Fast-forward a decade and dozens of newly tenured faculty are teaching an up-to-date curriculum in a campus that looks—and feels—drastically different. YU has 94 new faculty members than it did nine years ago. Fourteen faculty members were tenured last year alone. The college has fewer adjuncts. This year saw the largest enrollment of students in Yeshiva College and in the Honors program in the history of the school. Staying well ahead of “market forces,” Yeshiva College recently unveiled a redesigned curriculum. A rebooted office of admissions, career center, and registrar’s office add to the growing momentum of progress. YU has been awarded more research grants that it received a decade ago. The college now has a true campus and the university now has first-rate competitive degree programs in multiple fields.
YU is consistently growing in its importance in the American Jewish landscape.

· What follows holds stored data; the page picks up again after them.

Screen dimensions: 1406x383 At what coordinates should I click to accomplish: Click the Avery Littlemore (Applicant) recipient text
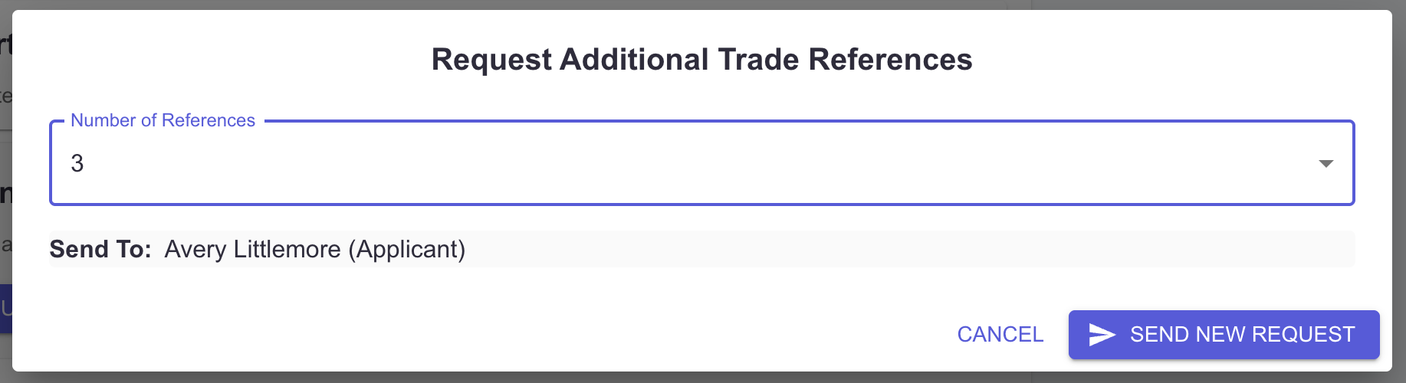pos(315,250)
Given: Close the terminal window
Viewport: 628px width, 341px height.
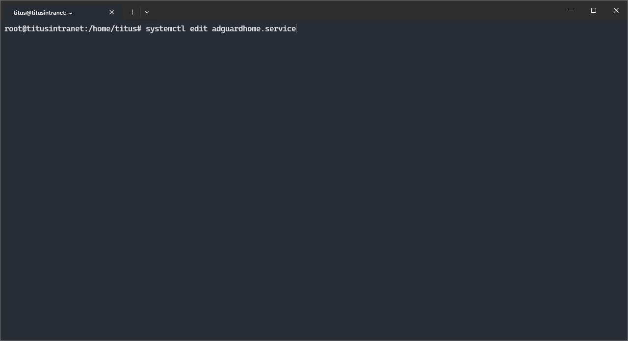Looking at the screenshot, I should pos(616,10).
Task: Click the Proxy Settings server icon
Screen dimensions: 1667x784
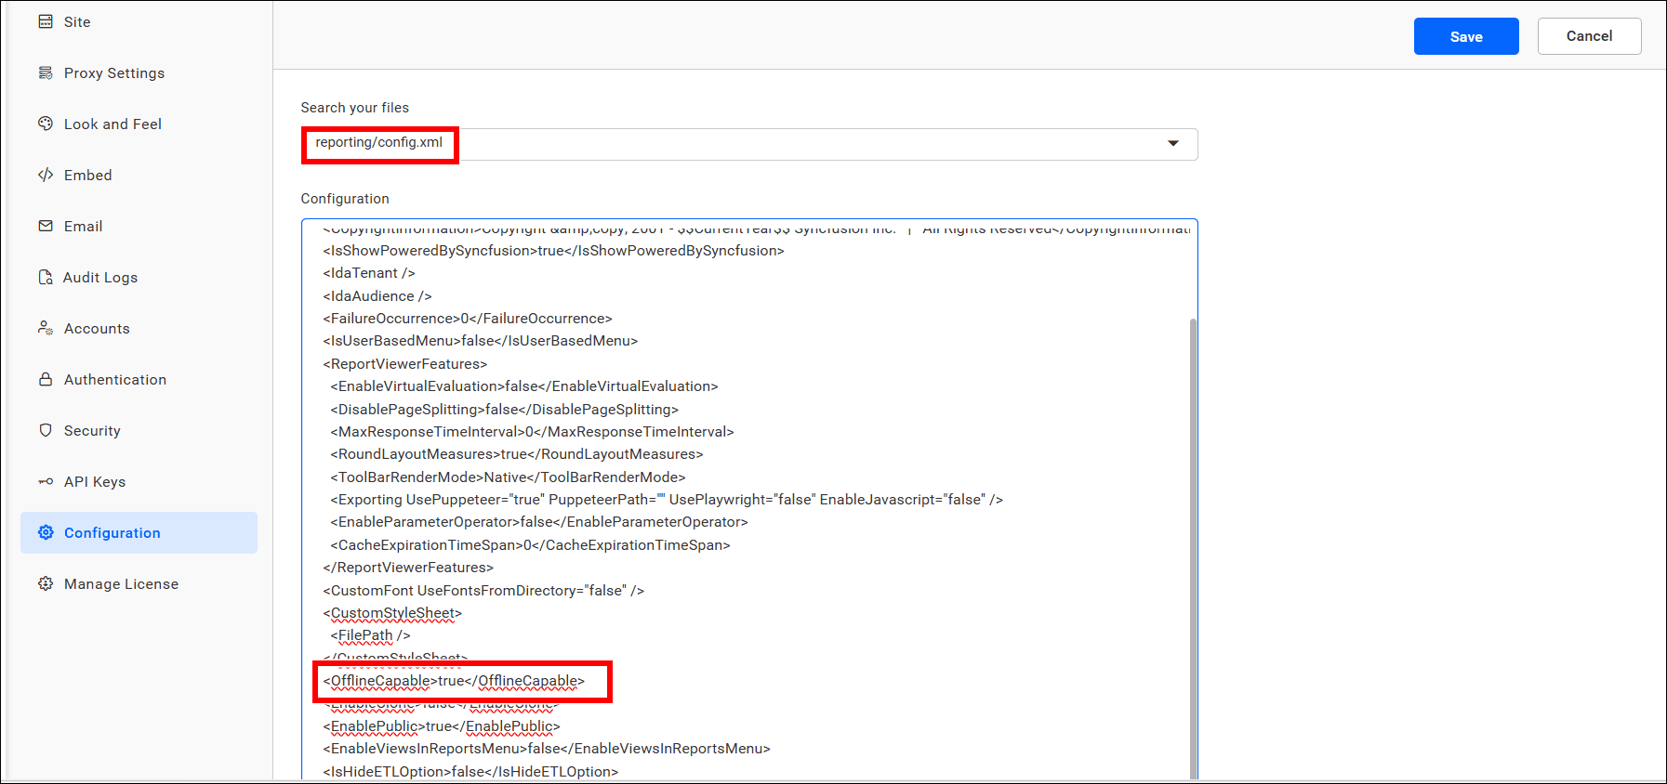Action: pyautogui.click(x=46, y=72)
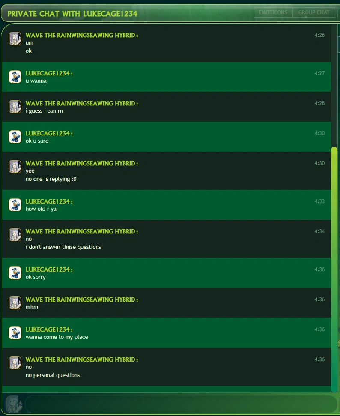340x416 pixels.
Task: Click Wave's avatar beside 'i guess i can rn'
Action: 15,107
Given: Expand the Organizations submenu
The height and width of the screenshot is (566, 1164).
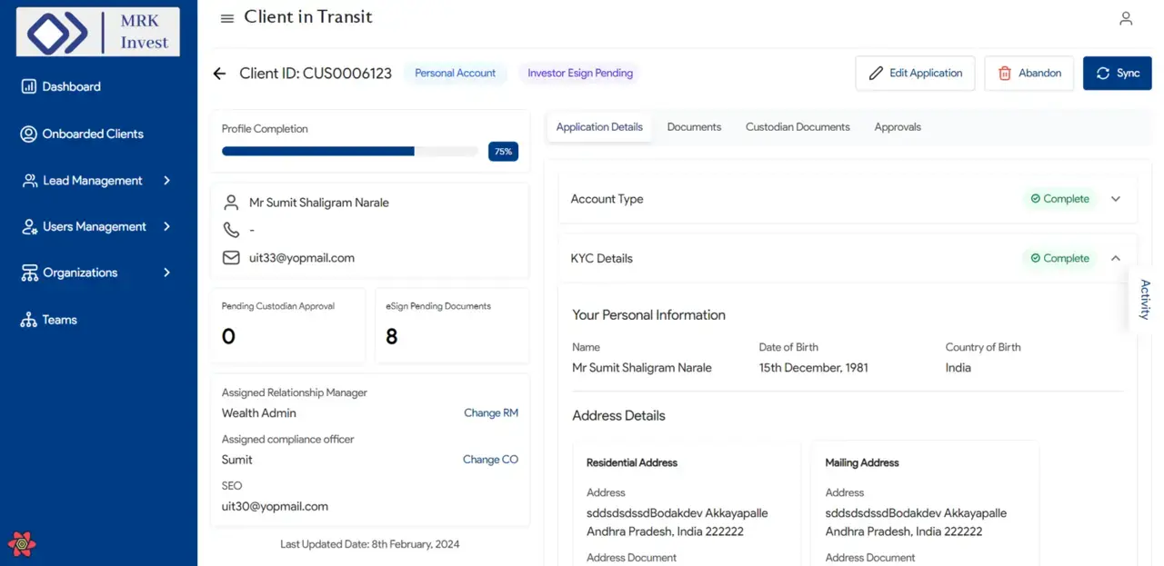Looking at the screenshot, I should point(166,273).
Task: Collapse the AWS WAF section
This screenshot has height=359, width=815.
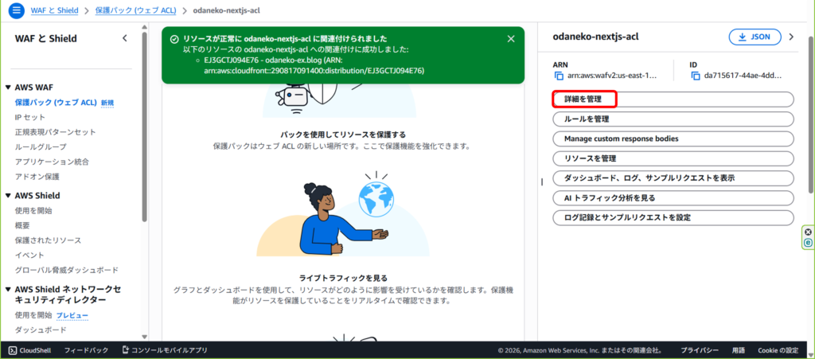Action: click(x=8, y=88)
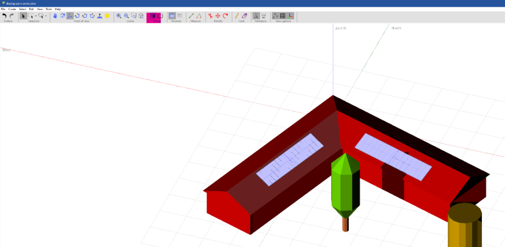Select the red Move arrows tool
This screenshot has height=247, width=505.
(x=218, y=16)
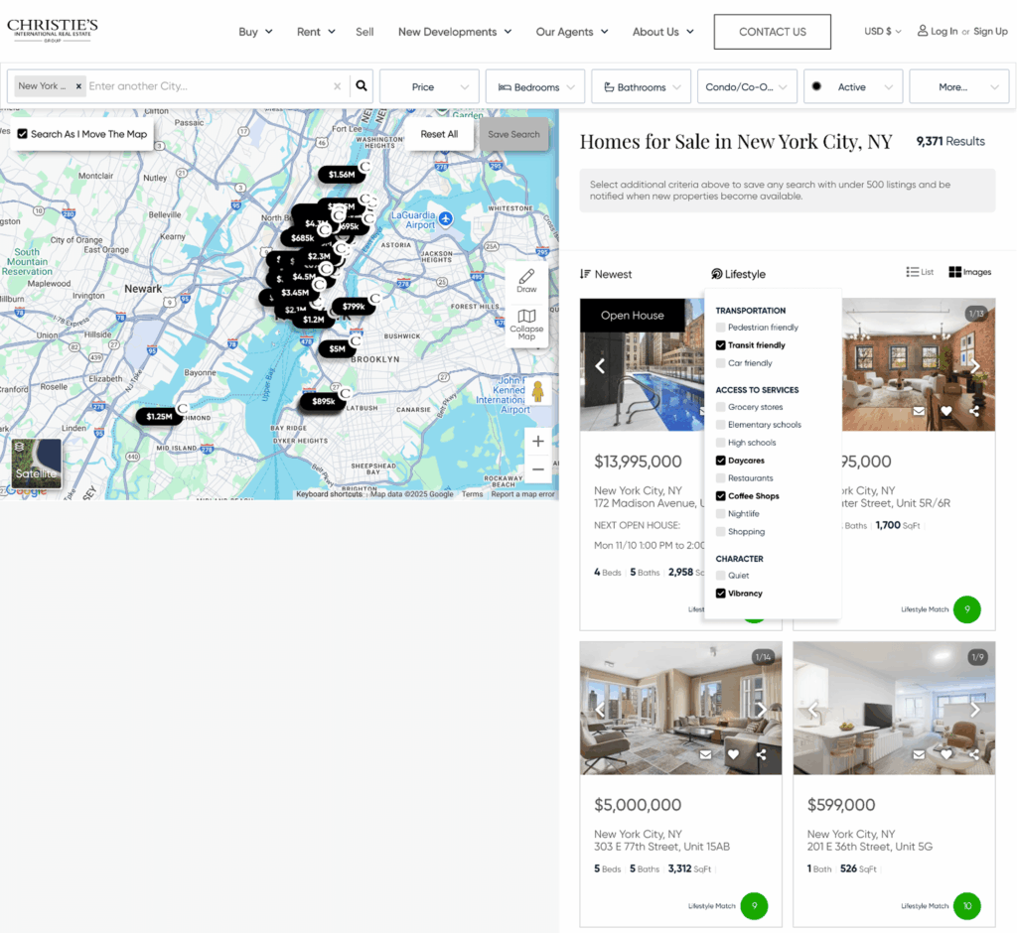This screenshot has width=1017, height=933.
Task: Open the Price filter dropdown
Action: click(x=429, y=87)
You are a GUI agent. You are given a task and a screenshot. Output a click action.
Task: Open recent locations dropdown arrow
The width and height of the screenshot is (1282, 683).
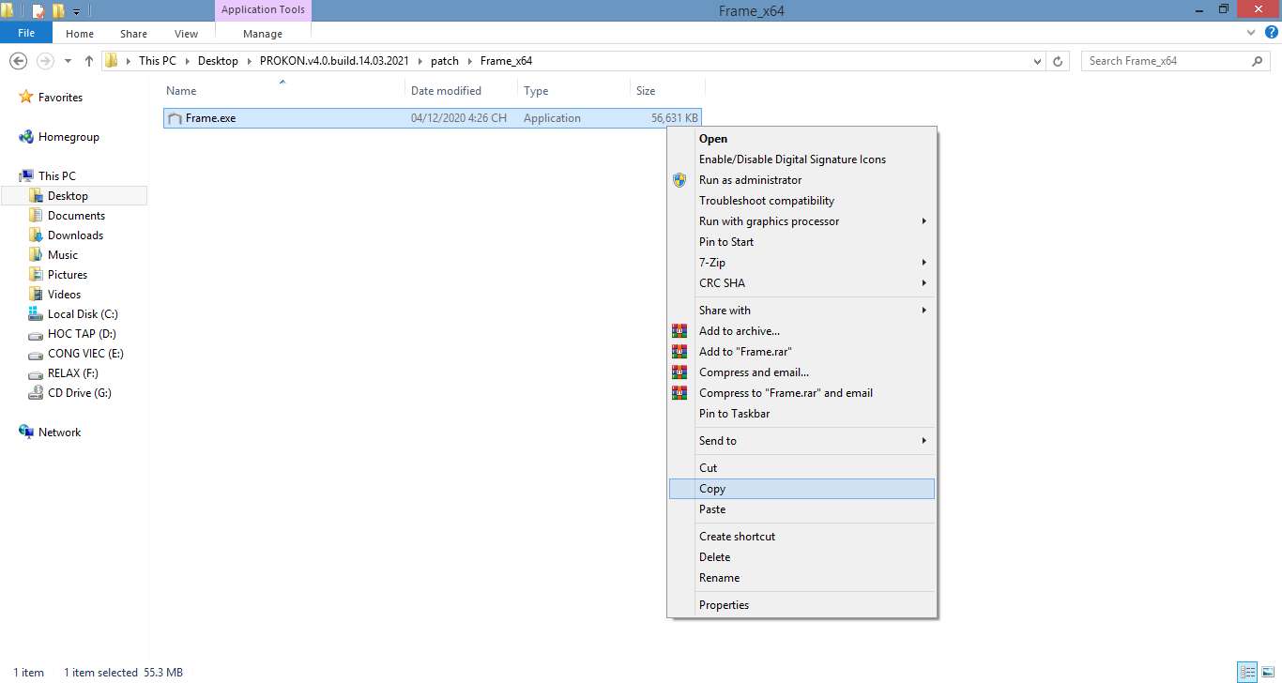pyautogui.click(x=68, y=61)
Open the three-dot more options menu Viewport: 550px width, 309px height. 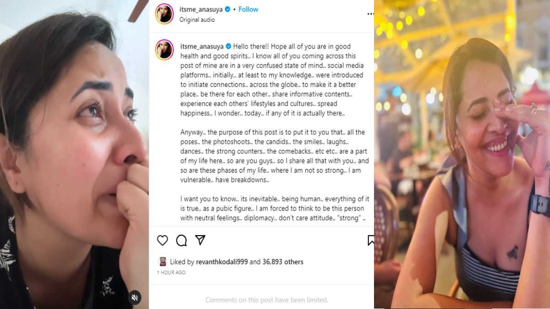pos(370,14)
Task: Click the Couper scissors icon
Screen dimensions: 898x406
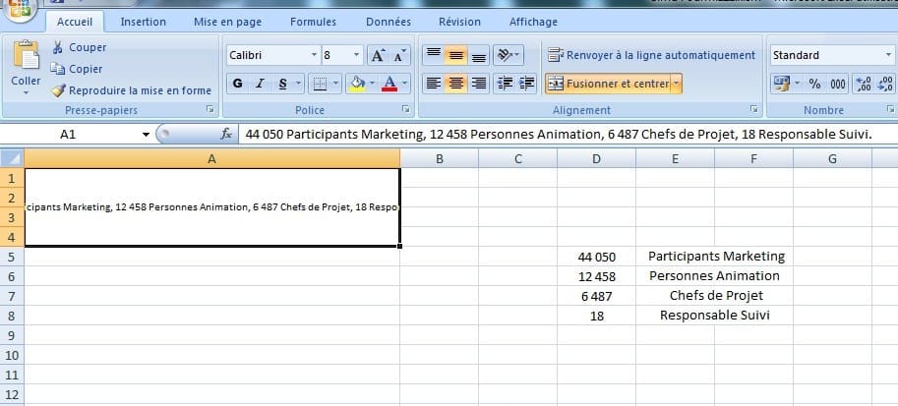Action: point(56,48)
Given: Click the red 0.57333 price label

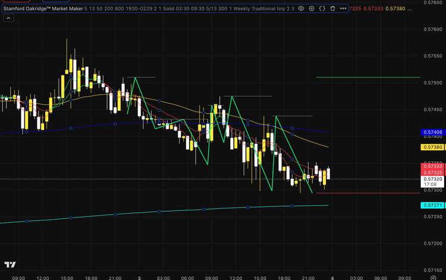Looking at the screenshot, I should coord(432,166).
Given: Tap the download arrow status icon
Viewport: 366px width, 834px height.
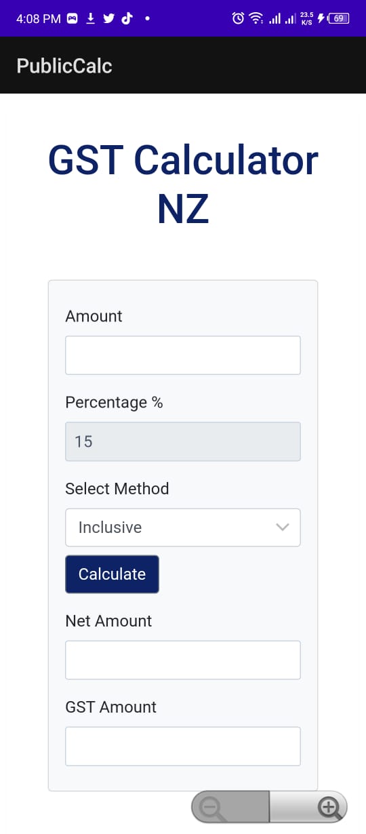Looking at the screenshot, I should click(91, 19).
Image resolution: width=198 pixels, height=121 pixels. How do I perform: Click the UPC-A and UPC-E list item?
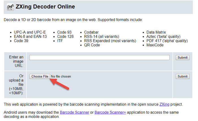point(30,32)
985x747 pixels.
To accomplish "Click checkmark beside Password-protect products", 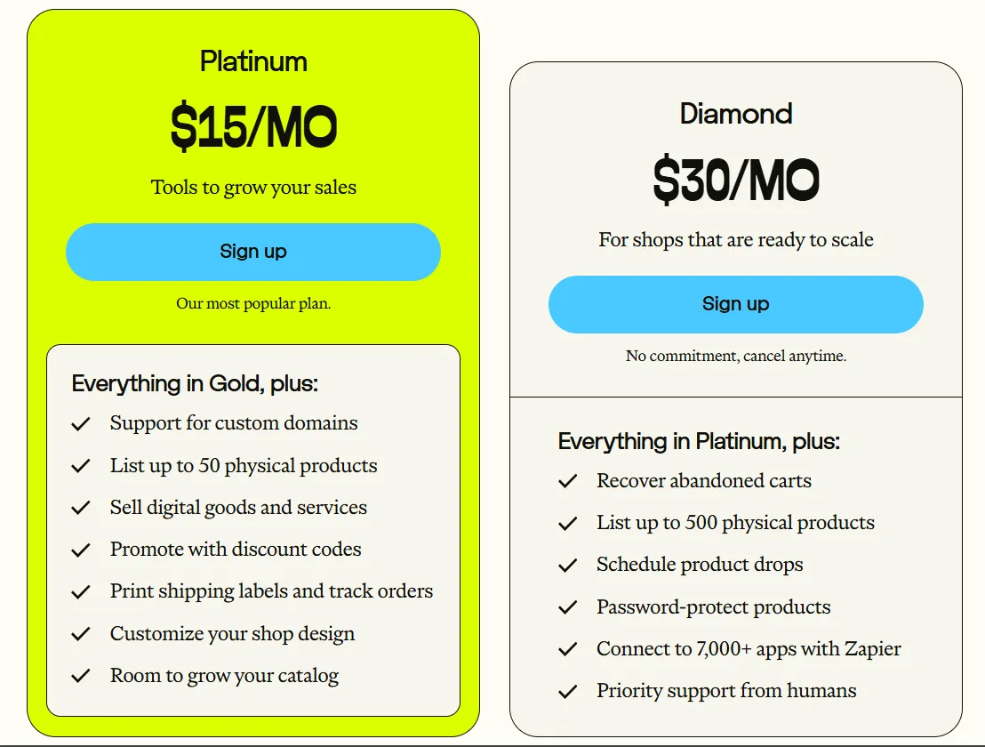I will point(567,608).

The Institute for University-School Partnerships sends young, passionate fellows to teach across North American Jewish day schools. The Straus Center’s “Great Conversations” series bring in world-class speakers to the YU community. The annual ChampionsGate conference is slowly becoming the “TED” seminars of the Jewish world. CJF not only sends students on service missions throughout the around the world, but trains leaders in experiential education and Jewish communal service.
Despite what Rabbi A, Dr. B, and Mrs. C want you to believe, YU is not doomed for bankruptcy, irrelevance, and mediocrity. Are there problems within YU? Yes, and President Joel would be the first to say so. But the existential schisms that the trio tries to convey, the deep ethical problems they attempt to uncover, and the competitors they try to flag are outrageously exaggerated.